# Why is Wilkersons 'Prayer of Jabez' so bad ?



## Mayflower (Jan 7, 2006)

*Why is Wilkersons \'Prayer of Jabez\' so bad ?*

I did not read the book, but i was wondering why this book is so bad ? I hope someone can explain me.

[Edited on 1-7-2006 by Mayflower]


----------



## Scott Bushey (Jan 7, 2006)

Because it has a synergistic methodology behind it.


----------



## Mayflower (Jan 7, 2006)

> _Originally posted by Scott Bushey_
> Because it has a synergistic methodology behind it.



As you know Scott, english is not my first language can you explain me what you mean, maybe with some details ?


----------



## Swampguy (Jan 7, 2006)

What do you mean by "synergistic methodology?"


----------



## Scott Bushey (Jan 7, 2006)

The prayer is recited at certain intervals with the prayee *expecting* returns on his prayer investment, i.e. money, health, whathaveyou......

[Edited on 1-7-2006 by Scott Bushey]


----------



## Scott Bushey (Jan 7, 2006)

> _Originally posted by Swampguy_
> What do you mean by "synergistic methodology?"



God is responsible to respond to something men do, instead of God acting independantly (monergistically) based upon His decrees.


----------



## Swampguy (Jan 7, 2006)

Thanks
So this book is saying that if we recite this prayer at certain intervials God will make us rich or heal us or whatever. 
Seems like witchcraft to me.

[Edited on 1-7-2006 by Swampguy]


----------



## Mayflower (Jan 7, 2006)

> _Originally posted by Swampguy_
> Thanks
> So this book is saying that if we recite this prayer at certain intervials God will make us rich or heal us or whatever.
> Seems like witchcraft to me.
> ...



I just found this :

Title: PRAYER OF JABEZ -- "CHRISTIAN" WITCHCRAFT 

http://www.cuttingedge.org/news/n1512.cfm

[Edited on 1-7-2006 by Mayflower]


----------



## WrittenFromUtopia (Jan 7, 2006)

Sadly, most American evangelicals think prayer works this way. You aren't asking your mom for milk money.


----------



## Scott Bushey (Jan 7, 2006)

> _Originally posted by WrittenFromUtopia_
> Sadly, most American evangelicals think prayer works this way.
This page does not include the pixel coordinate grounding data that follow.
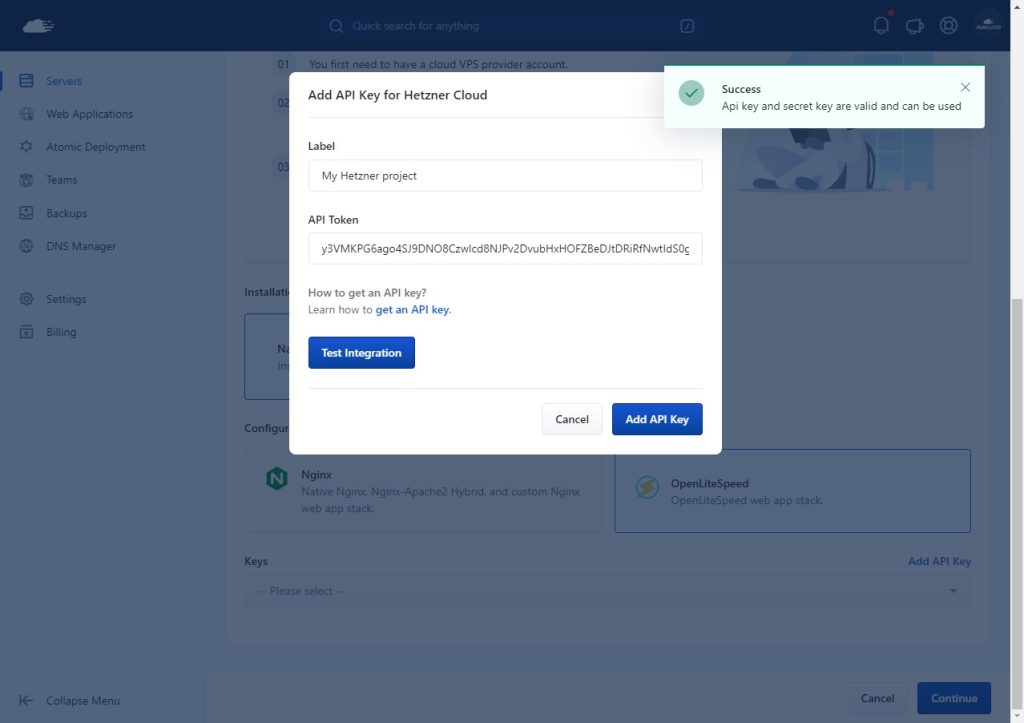Open the notifications bell icon
This screenshot has width=1024, height=723.
881,26
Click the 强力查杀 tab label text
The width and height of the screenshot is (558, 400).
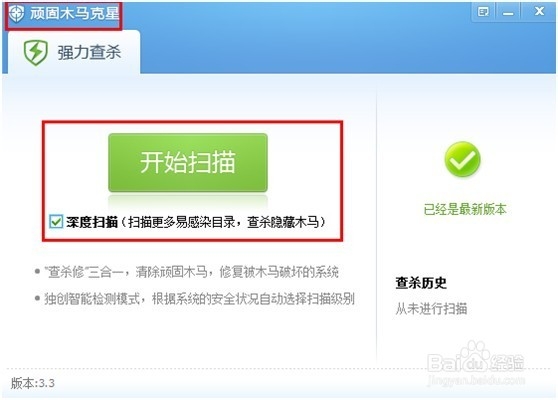89,53
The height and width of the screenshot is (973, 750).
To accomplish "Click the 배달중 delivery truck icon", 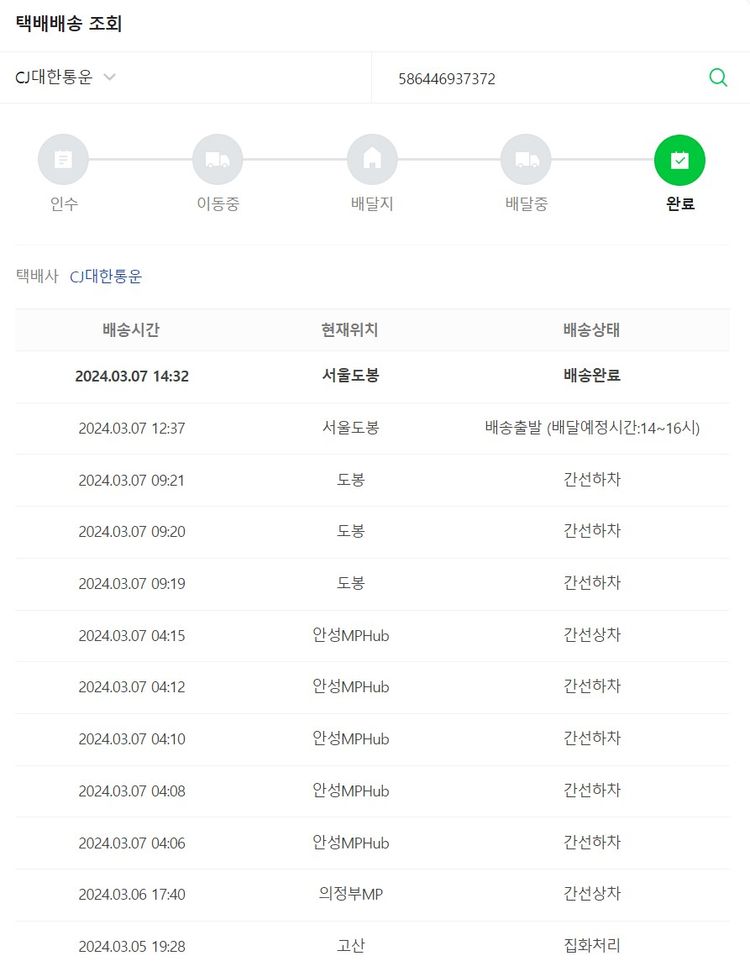I will click(526, 160).
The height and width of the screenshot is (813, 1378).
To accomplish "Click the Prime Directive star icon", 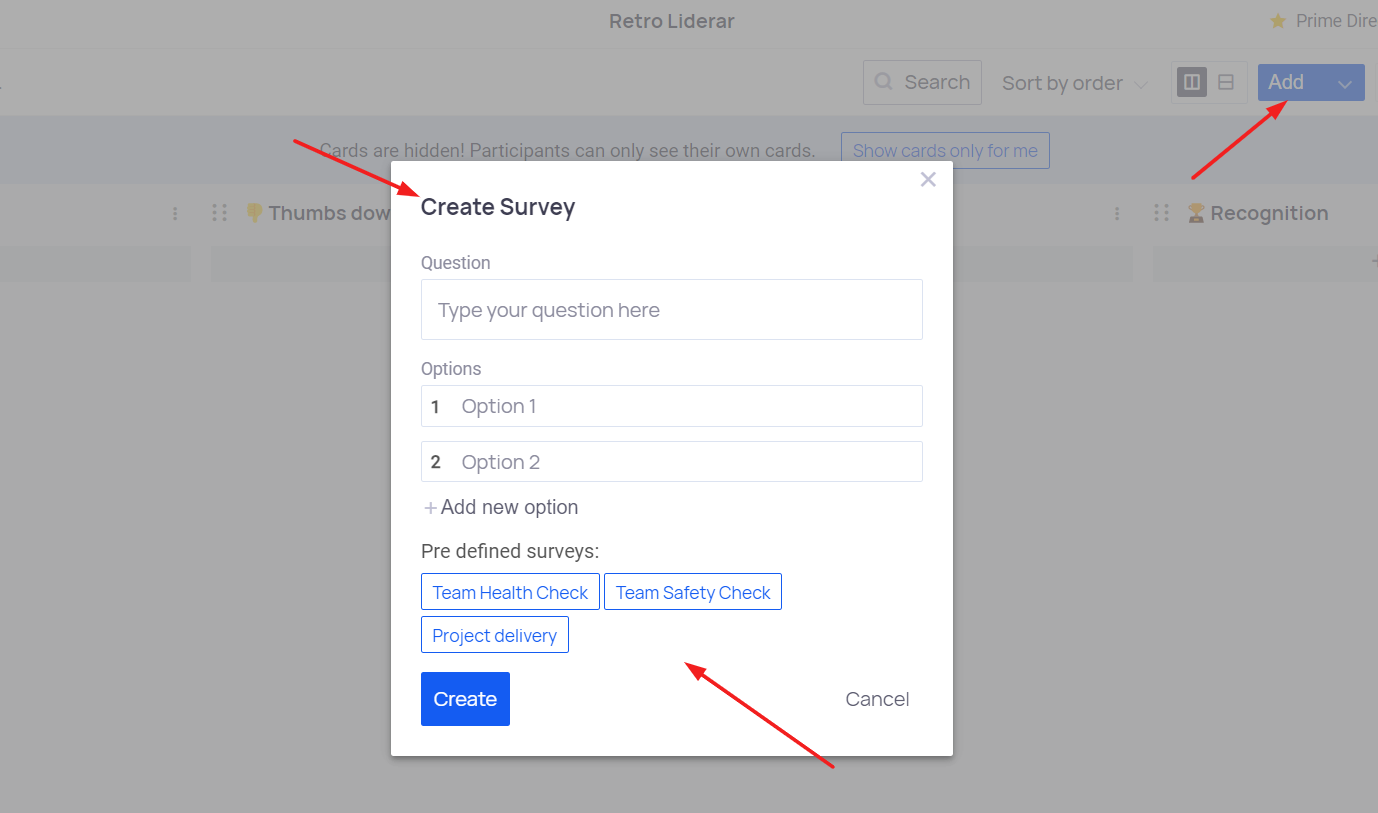I will (x=1277, y=21).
You aren't asking your mom for milk money.



Gabriel,
I do agree, but lets not forget that Gods word say 'ye have not because ye ask not' & 'make your petitions known to God'. It is the manipulation factor that this book portrays that makes it illicit.


----------



## Scott Bushey (Jan 7, 2006)

> _Originally posted by joshua_
> FYI: It's Wilkinson, not Wilkerson.



yea, I used to use his razorblades!


----------



## Scott Bushey (Jan 7, 2006)

It's a brand of razor blades. It was a funny!!! Neveeerrrrmiiind.

I forget you are a lot younger than I. You would not rmember this blade.

[Edited on 1-8-2006 by Scott Bushey]


----------



## LadyFlynt (Jan 7, 2006)

Poor, Scott


----------



## LawrenceU (Jan 7, 2006)

Remember the 'swoosh' of the sword? Now that was more like shaving. Wilkinson may be old, but Dovo is older and better - and still in business.


----------



## gwine (Jan 7, 2006)

Yep, I remember the "Wilkerson, swoosh, swoosh" from the commercial long long long ago, back when dinosaurs were more common.


----------